Positive Reinforcement Training
- Goldendoodles are half standard poodle.standard poodle with ball image by MichMac from Fotolia.com
While every training situation is different, most professional dog trainers recommend learning the basics of positive-reinforcement training and finding the right pace for your dog. Training a goldendoodle puppy requires you to keep your training lessons short (5 to 10 minutes) to hold its attention. Puppies distract easily, so you want to avoid long training durations so you're using the time to teach a new behavior, rather than rallying your pup's attention.
- Positive reinforcement training draws on operant conditioning, which asserts consequences influence behavior. A behavior is strengthened (occurs more frequently) when reinforcements follow, when punishment follows an unwanted behavior, such as jumping, that behavior diminishes.
- Positive reinforcement (R+) trainers use punishment differently than trainers who implement leash corrections, or tightening a choke collar to indicate displeasure. R+ trainers withdraw attention from the "bad" behavior.

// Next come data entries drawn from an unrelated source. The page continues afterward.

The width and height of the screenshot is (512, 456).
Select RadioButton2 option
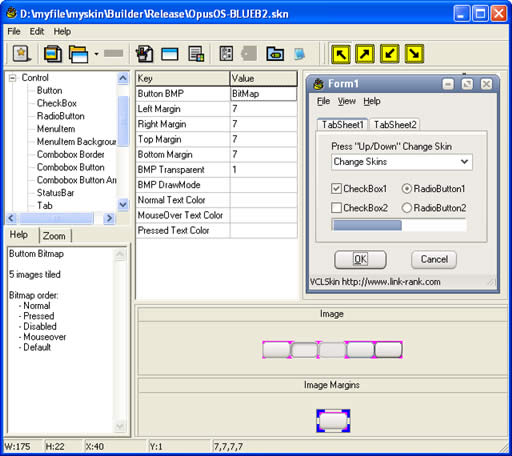(407, 208)
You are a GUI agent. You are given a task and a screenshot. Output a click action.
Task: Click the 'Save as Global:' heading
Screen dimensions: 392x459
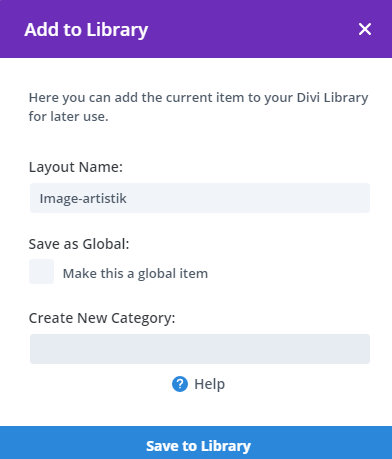79,244
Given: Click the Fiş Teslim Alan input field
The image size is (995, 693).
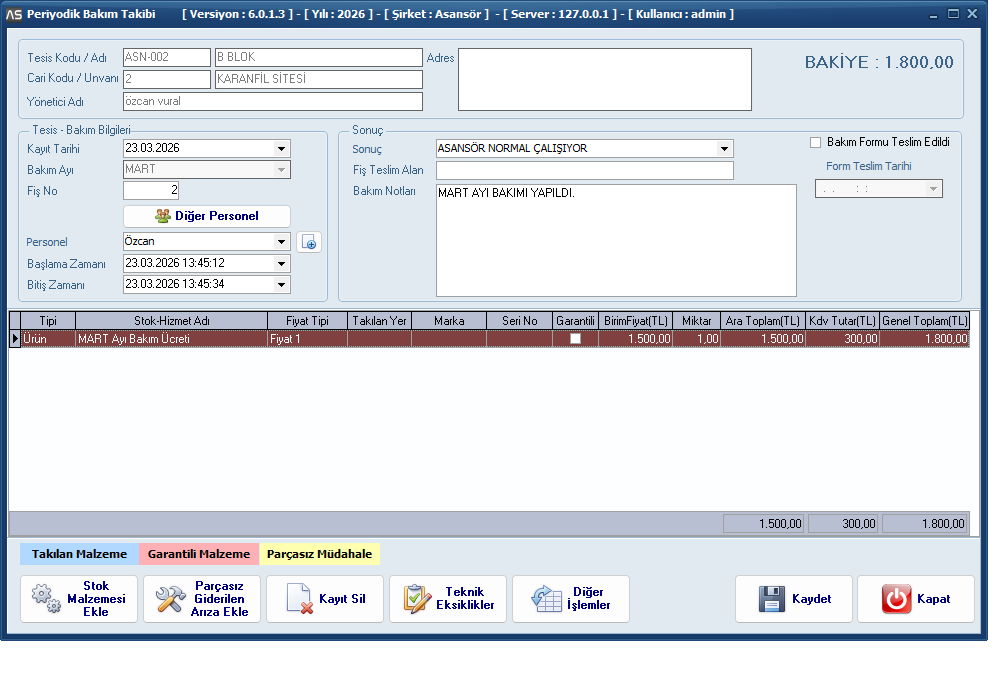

For example, goldendoodle puppies tend to jump. Rather than kneeing the dog in the chest to discourage the behavior, quickly turn and step away from it---withdrawing attention from your dog. No attention works as punishment since most dogs jump for the pleasure and reward of your attention. Kneeing or pushing your dog away, while negative attention, is attention nevertheless and reinforces jumping.
Teach an Alternate Behavior
- But you don't want to simply turn away from your jumping dog and leave it open-ended; that won't teach the goldendoodle how to greet politely. After you've stepped away for a few seconds, turn and face your dog. As long as its paws are on the floor, step forward and say, "Sit." Bring a treat to its nose and raise it above your dog's head so it is looking at it. Don't repeat the word "Sit." Now wait.
Reinforce Good Behavior
- After a few seconds (or minutes, depending on your dog's attention span) your goldendoodle will sit. As soon as its hind-end hits the floor calmly reward and give your dog lots of attention, but do it calmly. You've just taught your dog an alternate behavior to jumping: A dog can't sit and jump at the same time.
- If your dog pops up before sitting, walk away, withdraw your attention and try again. Practicing this often will reinforce sitting for attention, rather than jumping, since jumping sends you away. Goldendoodles are smart and will catch on quickly.